Consigna 1 - Según el texto sobre las economías nacionales, ¿por qué la Gran Revolución Industrial forma parte del historial del estado nacional? Explíquelo en una a tres oraciones.
Consigna 2 - Prosiga el texto sobre las economías nacionales a partir de su última oración.

Texto fuente -
○ ○ ○
A inicios del XVI y bajo los auspicios que condujeron a los grandes descubrimientos, surgió una nueva cualidad humana: la relación del mercado con la gestación de las economías nacionales, cuya consecuencia más amplia sería el mercado mundial. Esta relación determina una etapa de gran aliento, de tragedia y progreso de cinco siglos.
El antecedente y motor de las economías nacionales fue la producción capitalista, categoría técnica de esta era, cuyas expresiones políticas más acabadas las constituyeron los estados nacionales. Su máxima espectacularidad (y glorificación) la encarnó la Revolución Francesa de 1789.
Las economías nacionales se manifestaron en estructuras, concepciones, formas y símbolos con los cuales se identifican. Sus remotos instrumentos -las monarquías absolutas, entre otros- protectores de las incipientes economías fueron, en un principio, destruidos por la sensatez o desmesura de los estados emergentes y de sus élites.
El historial del estado nacional también incorpora la Gran Revolución Industrial (XVII-XVIII), soplo propulsor de la organización capitalista. La cima se da en Inglaterra para seguir estallando en todos los países hasta estos días, revolución fundamentalmente tecnológica, cuya incidencia radicó en configurar intereses, atributos, horizontes, quimeras y poderes.
○ ○ ○
[Entradas almacenadas]

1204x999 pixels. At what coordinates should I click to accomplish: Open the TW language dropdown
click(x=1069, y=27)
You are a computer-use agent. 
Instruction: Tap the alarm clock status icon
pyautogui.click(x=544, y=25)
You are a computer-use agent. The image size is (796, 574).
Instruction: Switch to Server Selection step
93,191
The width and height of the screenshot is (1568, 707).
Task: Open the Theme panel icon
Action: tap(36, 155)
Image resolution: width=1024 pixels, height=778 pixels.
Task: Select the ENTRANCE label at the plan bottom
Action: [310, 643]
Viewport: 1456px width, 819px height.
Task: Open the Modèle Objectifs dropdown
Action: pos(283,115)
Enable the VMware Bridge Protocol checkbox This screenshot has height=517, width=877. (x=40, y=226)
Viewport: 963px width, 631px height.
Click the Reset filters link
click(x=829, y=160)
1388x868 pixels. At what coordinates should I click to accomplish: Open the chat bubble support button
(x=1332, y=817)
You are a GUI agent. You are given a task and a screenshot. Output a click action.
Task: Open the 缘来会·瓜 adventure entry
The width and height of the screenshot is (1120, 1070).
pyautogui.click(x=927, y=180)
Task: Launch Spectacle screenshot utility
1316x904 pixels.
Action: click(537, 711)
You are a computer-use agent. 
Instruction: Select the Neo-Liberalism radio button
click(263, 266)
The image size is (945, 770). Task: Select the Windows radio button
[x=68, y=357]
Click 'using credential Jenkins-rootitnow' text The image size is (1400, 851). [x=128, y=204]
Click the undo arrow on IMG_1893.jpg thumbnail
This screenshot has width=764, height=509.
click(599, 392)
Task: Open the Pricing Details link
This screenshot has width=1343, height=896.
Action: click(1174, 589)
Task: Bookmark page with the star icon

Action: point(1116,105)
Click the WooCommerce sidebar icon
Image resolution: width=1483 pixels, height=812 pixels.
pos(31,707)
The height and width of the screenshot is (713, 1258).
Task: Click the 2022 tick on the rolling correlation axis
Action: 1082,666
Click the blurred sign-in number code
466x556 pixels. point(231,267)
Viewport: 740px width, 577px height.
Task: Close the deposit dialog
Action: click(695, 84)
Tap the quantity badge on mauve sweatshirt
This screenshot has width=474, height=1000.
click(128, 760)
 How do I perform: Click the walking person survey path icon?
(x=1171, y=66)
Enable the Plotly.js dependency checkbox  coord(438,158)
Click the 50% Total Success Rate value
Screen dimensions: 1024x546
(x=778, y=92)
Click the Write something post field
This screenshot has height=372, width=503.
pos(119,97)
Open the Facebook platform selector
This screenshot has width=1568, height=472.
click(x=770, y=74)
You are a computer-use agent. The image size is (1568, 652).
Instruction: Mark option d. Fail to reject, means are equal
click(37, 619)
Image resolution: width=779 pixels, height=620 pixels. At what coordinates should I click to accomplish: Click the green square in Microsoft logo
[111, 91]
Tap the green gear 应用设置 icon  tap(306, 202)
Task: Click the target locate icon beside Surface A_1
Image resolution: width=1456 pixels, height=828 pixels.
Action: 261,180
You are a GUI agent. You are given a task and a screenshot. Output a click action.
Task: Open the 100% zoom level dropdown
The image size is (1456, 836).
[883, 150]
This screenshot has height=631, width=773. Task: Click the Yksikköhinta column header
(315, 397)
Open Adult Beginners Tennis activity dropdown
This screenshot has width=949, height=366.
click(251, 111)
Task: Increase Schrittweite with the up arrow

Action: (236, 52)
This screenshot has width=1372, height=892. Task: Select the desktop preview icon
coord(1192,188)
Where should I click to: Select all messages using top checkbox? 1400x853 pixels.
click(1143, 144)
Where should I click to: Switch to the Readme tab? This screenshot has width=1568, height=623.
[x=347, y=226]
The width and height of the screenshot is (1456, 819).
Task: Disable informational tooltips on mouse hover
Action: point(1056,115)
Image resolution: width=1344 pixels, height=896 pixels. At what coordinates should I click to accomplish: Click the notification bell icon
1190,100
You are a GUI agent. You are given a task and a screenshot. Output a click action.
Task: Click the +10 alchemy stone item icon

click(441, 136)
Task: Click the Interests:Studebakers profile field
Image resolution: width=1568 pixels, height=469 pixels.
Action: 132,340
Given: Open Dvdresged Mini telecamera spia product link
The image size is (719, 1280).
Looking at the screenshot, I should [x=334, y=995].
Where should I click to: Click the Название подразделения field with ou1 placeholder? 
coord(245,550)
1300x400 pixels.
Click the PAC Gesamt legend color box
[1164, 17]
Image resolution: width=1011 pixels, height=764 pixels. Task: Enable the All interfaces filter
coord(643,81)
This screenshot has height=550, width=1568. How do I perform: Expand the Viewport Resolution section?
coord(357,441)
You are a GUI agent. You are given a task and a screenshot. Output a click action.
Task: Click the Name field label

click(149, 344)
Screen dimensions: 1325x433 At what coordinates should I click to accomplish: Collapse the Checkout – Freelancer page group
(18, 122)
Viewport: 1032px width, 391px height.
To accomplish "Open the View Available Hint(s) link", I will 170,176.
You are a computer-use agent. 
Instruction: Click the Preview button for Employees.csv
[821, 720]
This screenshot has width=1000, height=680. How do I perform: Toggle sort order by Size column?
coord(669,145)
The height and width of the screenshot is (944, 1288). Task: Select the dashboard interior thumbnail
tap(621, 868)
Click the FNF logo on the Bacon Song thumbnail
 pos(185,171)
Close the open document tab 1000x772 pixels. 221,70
○ ○ ○
Respuesta 1 - Forma parte de ese historial porque fue el soplo propulsor de la organización capitalista, que fue el antecedente y motor de las economías nacionales. Fue una revolución fundamentalmente tecnológica, cuya incidencia radicó en configurar intereses, atributos, horizontes, quimeras y poderes.

Respuesta 2 -
Hoy, a fines del siglo XX, aparece otra cualidad humana, aún aprisionada en una denominación descriptiva (economía mundial), la que supera y se diferenciadela economía internacional (sumatoria de economías nacionales) y abre paso a un desarrollo productivo, donde el carácter nacional de la producción se disuelve en la diversidad, la universalidad que la genera.
Los actores del flamante mercado mundial ya no son los mismos, se renuevan y son cada vez más las transnacionales -que principalizan y dotan de otras funciones a la exportación y migración de capitales-. El fenómeno se manifiesta vigorosamente a partir del año 89, en el cual comienzan a crujir las economías nacionales y, en primer lugar, las del socialismo real. Como si los estados pasaran a ser componentes de cierto cuasi-estado, variable internacional de la soberanía, cuya fuente es un espacio mayor, el mercado que integra, en unos casos y en otros, el mundo entero. Comparece así el estado nacional arrinconado y disminuido por esa peculiar organización que paulatinamente lo subroga, el estado-mercado.
El envejecido estado se acopla como subalterno del mercado que integra, pierde la impermeabilidad de sus fronteras y asume los problemas subregionales y los globales: escasez de recursos, pobreza, salud, comunicaciones, materiales inventados, la paz y otros, tales como la investigación cósmica y el tamaño de nuestra especie.
Si la revolución industrial aportó los actores trágicos de la conciencia y la espontaneidad de esa etapa, la burguesía y el proletariado, hoy la mas gigantesca revolución científico-técnica de la historia engendra y poco a poco principaliza actores de otra ocupación. Todos rebasan las fronteras nacionales. Son sujetos nutridos con el saber acumulado de una experiencia que aproxima la noción de la libertad a la noción de la necesidad.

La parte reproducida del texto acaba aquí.